The Economy: On a day when the Dow 30 takes out a record high, the latest IBD/TIPP Poll shows the public turning gloomy. Wall Street obviously sees some reason to cheer, but what is it?

There are many possible answers to the question of why the stock market goes up or down on any day. None are certain, and the real reason may be something no one has thought of.

So with due caution, we suggest one possible cause for the recent run of the Dow 30 industrial average, which reached a new all-time high on Tuesday: the sequester.

More precisely, it's the fact that these automatic federal spending cuts not only failed to bring the nation to its knees, but also that they seem to be sticking.

Since the spending reductions went into effect starting March 1, the debate in Washington has shifted. Before, the question was how to prevent them.

Now, the arguments are more over how to make them work — adjusting them for the longer run so that they fit actual national priorities.

A hard-fought battle may be ahead, and Democrats will surely keep pushing for a new tax increase in exchange for any of the spending changes the Republicans want. But a sort of psychological barrier has been crossed.
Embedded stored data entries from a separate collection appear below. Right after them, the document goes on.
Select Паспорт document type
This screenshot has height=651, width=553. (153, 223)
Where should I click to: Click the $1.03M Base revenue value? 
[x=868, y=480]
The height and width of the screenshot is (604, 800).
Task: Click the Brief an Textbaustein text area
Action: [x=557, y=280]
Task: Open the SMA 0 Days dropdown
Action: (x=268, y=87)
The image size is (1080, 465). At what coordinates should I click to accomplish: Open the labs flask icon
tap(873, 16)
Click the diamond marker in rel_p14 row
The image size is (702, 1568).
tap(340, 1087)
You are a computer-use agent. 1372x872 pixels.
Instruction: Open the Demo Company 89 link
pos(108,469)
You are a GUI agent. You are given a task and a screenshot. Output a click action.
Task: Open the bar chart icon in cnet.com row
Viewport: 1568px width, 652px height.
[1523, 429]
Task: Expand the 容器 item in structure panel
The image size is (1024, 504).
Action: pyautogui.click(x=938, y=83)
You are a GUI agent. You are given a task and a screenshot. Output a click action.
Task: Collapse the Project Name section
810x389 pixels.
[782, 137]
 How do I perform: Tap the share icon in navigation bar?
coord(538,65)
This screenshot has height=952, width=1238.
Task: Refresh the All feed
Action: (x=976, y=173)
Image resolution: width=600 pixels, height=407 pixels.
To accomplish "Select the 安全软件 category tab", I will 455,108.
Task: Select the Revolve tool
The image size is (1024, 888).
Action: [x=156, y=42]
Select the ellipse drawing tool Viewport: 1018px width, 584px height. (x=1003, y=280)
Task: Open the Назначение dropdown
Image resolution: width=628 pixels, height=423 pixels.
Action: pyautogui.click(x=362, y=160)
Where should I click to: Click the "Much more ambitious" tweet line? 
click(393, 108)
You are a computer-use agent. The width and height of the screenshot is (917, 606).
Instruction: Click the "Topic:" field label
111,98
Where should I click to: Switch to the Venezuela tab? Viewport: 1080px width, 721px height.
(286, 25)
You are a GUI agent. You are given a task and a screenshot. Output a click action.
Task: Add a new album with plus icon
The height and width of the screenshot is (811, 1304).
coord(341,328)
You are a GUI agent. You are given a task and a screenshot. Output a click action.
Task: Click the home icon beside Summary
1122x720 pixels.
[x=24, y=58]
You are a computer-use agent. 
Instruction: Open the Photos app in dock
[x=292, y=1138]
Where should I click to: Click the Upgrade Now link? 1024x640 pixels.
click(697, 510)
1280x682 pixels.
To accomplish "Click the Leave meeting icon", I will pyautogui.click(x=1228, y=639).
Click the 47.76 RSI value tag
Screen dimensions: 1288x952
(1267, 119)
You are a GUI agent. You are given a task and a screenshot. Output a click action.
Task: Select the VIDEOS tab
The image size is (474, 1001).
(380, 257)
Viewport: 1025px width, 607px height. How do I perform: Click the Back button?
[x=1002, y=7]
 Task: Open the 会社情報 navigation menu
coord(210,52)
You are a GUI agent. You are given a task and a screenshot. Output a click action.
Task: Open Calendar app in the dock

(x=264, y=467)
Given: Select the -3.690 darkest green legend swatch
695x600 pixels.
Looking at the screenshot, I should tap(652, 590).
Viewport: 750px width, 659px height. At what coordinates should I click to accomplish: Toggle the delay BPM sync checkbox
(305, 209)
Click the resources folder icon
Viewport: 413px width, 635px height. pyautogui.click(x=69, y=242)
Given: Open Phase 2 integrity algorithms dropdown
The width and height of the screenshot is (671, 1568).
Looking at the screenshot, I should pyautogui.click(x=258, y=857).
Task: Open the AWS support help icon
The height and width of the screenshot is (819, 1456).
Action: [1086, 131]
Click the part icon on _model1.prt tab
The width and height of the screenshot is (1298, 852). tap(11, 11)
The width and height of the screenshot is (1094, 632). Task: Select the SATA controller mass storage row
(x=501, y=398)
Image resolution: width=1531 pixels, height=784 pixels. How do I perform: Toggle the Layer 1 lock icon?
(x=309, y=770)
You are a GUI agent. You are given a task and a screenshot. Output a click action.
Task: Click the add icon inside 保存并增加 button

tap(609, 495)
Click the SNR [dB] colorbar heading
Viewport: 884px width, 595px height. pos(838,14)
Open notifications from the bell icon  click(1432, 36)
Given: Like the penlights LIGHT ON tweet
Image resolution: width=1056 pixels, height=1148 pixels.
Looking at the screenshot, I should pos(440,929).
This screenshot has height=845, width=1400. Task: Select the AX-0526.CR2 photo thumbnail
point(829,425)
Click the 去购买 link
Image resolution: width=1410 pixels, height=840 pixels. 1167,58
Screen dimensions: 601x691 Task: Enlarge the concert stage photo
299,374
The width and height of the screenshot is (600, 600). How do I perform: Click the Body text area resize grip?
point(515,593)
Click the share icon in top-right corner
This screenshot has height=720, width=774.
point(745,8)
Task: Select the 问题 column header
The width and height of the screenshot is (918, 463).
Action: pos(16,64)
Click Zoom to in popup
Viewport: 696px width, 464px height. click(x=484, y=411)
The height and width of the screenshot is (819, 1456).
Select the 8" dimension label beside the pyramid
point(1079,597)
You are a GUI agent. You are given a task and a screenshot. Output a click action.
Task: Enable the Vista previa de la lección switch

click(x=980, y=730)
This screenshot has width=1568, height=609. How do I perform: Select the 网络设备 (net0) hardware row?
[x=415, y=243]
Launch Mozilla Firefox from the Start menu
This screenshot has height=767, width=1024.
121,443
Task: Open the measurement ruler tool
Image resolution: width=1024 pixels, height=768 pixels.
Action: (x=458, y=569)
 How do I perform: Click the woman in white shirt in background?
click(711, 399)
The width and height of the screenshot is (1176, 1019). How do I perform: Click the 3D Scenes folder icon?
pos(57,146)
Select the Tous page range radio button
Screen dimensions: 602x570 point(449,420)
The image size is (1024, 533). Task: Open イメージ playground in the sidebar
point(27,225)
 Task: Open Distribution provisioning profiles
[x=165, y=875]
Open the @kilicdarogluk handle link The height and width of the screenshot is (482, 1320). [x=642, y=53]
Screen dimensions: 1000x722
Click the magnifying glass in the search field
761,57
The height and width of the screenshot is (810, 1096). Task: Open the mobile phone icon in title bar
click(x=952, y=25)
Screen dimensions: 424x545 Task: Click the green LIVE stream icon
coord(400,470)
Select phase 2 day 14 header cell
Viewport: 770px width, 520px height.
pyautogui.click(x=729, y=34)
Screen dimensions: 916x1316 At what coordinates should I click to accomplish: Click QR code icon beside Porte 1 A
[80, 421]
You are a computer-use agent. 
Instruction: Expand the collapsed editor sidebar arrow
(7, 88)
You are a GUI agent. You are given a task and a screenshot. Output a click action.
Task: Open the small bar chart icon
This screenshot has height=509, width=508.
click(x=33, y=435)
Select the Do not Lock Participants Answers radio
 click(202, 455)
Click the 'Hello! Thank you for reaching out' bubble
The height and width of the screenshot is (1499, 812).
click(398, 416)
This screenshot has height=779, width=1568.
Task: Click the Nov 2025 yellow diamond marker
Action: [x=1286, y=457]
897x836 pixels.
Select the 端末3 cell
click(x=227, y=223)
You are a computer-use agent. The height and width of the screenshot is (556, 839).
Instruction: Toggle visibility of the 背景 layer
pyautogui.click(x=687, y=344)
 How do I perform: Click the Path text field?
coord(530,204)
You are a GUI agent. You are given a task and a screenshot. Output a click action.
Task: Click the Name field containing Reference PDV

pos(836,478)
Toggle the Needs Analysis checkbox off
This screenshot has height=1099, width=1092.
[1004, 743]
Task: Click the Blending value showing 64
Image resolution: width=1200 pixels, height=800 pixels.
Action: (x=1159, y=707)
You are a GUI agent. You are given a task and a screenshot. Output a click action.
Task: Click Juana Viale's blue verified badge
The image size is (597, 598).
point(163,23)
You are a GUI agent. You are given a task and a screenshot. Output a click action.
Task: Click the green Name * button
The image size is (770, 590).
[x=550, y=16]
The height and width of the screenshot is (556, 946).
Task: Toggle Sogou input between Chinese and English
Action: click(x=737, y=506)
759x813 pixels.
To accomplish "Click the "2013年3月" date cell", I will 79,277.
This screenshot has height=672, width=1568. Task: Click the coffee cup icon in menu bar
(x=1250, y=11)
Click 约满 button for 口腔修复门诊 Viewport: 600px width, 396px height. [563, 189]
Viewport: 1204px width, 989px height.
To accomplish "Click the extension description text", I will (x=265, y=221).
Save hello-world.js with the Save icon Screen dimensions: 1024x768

Washington has actually cut federal spending.

Not by much — just over 2% — but any cut is a departure from past behavior. It also bodes well that spending was cut without a tax hike as part of the package.

We can list other good reasons why the market would be up, including ample corporate profits and a Federal Reserve that encourages stock investing by squelching returns on cash and government bonds.

So why is Main Street in such a funk?

The new IBD/TIPP Economic Optimism Index for March, released Tuesday, showed a 5.1-point decline, to 42.2 from February's 47.3. This is a deeply gloomy outlook, 5.5 points below the 12-month average of 47.7 and below the 44.4 recorded when the economy fell into recession in December 2007 (readings below 50 indicate pessimism). In fact, 59% of the poll respondents believe the economy is in recession now.

We wouldn't call this irrational — not with unemployment still close to 8% and economic growth far below a normal recovery.

So Wall Street and Main Street could both be right, given what they see. The stock market could be looking ahead with the hope that fiscal discipline may be returning to Washington. The public may be noticing how Obama-era laws and regulation, like the new health-coverage rules, make companies risk-averse about expanding operations and payrolls.

If so, we hope Wall Street is right about the future, and that Main Street will soon see changes in politics and policy that lift its gloom.